The case involved allegations of stock price manipulation by the Adani Group. The bench addressed four petitions, delivering a verdict that emphasized the court’s limited authority within SEBI’s regulatory domain.
Highlighting the restrained role, the bench expressed, “The power of this court to enter the regulatory framework of SEBI is limited.” It dismissed calls to direct SEBI to revoke its amendments on FPI (Foreign Portfolio Investors) and LODR (Listing Obligations and Disclosure Requirements) regulations, asserting that these regulations were sound.
Providing insight into the investigation progress, the Supreme court revealed, “SEBI has completed investigation in 20 out of 22 matters.” Acknowledging the Solicitor General’s assurances, the bench directed SEBI to conclude the investigation in the remaining two cases within three months.

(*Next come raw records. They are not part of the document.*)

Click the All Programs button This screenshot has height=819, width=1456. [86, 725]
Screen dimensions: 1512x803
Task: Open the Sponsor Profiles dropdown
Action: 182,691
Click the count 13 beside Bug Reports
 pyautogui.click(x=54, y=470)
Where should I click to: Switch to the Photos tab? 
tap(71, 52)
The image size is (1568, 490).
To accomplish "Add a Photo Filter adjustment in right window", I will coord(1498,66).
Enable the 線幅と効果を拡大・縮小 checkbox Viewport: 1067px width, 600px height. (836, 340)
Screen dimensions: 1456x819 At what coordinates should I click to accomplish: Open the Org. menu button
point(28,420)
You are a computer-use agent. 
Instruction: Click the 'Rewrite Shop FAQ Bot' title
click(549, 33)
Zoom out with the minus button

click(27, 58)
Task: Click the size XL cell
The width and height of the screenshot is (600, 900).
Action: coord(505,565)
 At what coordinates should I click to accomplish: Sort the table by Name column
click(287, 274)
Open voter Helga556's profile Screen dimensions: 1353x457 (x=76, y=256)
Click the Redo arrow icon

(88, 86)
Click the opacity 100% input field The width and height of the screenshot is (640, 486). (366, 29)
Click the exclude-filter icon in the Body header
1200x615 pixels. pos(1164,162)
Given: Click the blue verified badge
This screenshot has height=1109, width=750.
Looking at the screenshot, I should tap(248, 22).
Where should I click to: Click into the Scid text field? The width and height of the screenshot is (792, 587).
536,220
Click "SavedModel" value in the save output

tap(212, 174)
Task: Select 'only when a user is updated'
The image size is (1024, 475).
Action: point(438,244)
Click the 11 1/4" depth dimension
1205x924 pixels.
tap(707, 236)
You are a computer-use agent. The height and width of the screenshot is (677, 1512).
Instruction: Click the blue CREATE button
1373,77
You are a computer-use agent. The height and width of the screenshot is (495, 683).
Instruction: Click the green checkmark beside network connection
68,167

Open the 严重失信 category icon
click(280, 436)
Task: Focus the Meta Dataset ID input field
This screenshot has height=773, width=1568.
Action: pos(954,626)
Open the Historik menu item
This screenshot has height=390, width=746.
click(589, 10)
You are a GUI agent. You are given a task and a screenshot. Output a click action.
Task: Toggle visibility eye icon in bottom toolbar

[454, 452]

The judgment resulted from Public Interest Litigations (PILs) filed by lawyers Vishal Tiwari, ML Sharma, Congress leader Jaya Thakur, and Anamika Jaiswal. These PILs alleged that the Adani Group, perceived as close to the Modi government, artificially inflated share prices. Following a report by short seller Hindenburg Research, the share values of various group entities purportedly plummeted.
The bench reserved judgment on these PILs on November 24 of the preceding year. Throughout the proceedings, the court considered and weighed the intricacies of the allegations against the Adani Group and the regulatory actions undertaken by SEBI.
This verdict reinforces SEBI’s jurisdiction in the matter, maintaining the regulatory body’s autonomy in investigating potential market irregularities and addressing concerns raised by various stakeholders.